> [What you have to do]: Reproduce precisely the lines of the listing below, starting with the line that contains "Open the 12h timestamp under the caption" and stopping after the line that contains "Given: Open the Comment action type dropdown"; include nothing else.

> [Information shown]:
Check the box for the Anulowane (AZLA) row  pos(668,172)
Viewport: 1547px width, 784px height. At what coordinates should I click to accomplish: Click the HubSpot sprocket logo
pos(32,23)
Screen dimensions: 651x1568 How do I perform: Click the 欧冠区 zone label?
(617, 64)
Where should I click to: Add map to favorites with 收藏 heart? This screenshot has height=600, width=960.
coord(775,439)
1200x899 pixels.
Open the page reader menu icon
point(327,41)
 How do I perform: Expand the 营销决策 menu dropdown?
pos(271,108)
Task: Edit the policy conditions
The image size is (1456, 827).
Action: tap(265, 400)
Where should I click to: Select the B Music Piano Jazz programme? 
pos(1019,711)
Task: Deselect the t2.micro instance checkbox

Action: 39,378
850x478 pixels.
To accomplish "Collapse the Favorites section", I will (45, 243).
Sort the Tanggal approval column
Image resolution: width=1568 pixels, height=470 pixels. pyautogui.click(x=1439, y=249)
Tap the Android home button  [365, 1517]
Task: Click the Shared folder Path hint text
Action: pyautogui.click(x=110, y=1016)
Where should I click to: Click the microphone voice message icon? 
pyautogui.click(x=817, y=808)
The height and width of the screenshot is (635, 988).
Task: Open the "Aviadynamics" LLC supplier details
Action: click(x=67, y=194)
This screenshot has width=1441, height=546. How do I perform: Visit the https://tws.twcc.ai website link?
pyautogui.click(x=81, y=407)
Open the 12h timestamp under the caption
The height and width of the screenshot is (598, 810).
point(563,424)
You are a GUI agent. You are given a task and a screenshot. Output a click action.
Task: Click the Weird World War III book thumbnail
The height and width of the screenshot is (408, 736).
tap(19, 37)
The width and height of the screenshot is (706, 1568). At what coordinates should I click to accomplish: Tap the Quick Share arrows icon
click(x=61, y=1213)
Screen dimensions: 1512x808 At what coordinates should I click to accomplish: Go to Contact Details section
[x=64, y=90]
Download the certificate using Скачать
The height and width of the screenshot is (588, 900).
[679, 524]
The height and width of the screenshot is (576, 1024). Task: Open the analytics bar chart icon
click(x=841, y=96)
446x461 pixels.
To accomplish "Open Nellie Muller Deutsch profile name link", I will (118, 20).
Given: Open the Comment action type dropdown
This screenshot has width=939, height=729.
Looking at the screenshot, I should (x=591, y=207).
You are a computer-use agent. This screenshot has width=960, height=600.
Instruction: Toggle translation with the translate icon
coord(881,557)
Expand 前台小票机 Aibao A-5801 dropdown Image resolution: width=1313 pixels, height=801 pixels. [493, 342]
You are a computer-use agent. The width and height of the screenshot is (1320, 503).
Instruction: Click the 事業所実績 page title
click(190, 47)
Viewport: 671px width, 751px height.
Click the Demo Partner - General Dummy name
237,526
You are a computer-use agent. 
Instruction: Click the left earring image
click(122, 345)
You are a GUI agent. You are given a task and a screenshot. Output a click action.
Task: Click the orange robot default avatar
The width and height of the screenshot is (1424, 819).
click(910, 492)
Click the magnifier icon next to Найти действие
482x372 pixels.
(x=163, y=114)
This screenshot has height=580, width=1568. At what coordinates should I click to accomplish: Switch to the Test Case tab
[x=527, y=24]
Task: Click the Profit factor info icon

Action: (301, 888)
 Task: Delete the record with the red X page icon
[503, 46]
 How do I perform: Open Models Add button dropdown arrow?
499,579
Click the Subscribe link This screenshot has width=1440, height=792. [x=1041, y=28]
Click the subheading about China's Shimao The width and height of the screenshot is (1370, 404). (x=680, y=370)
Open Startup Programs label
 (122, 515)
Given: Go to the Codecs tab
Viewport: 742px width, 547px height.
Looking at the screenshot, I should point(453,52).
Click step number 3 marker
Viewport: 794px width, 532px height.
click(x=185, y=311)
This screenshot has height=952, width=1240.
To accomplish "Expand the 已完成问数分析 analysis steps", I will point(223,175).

> [Answer to this task]:
Open the 12h timestamp under the caption
The height and width of the screenshot is (598, 810).
point(563,424)
You are a GUI agent. You are given a task and a screenshot. Output a click action.
Task: Click the Weird World War III book thumbnail
The height and width of the screenshot is (408, 736).
tap(19, 37)
The width and height of the screenshot is (706, 1568). At what coordinates should I click to accomplish: Tap the Quick Share arrows icon
click(x=61, y=1213)
Screen dimensions: 1512x808 At what coordinates should I click to accomplish: Go to Contact Details section
[x=64, y=90]
Download the certificate using Скачать
The height and width of the screenshot is (588, 900).
[679, 524]
The height and width of the screenshot is (576, 1024). Task: Open the analytics bar chart icon
click(x=841, y=96)
446x461 pixels.
To accomplish "Open Nellie Muller Deutsch profile name link", I will (118, 20).
Given: Open the Comment action type dropdown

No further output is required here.